Assigned task>
Below are entries; output exactly the lines from the one with "This screenshot has width=1522, height=1080." to the one with "667x500 pixels. How", both included, and nothing else.

Data shown>
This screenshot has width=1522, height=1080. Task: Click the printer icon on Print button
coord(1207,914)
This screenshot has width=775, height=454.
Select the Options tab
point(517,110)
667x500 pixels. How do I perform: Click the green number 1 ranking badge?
==
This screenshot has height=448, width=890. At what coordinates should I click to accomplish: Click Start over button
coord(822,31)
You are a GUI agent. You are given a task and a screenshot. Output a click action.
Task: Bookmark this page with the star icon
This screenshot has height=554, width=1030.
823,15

Exercise answer>
This screenshot has width=1522, height=1080. Task: Click the printer icon on Print button
coord(1207,914)
This screenshot has width=775, height=454.
Select the Options tab
point(517,110)
667x500 pixels. How do I perform: Click the green number 1 ranking badge?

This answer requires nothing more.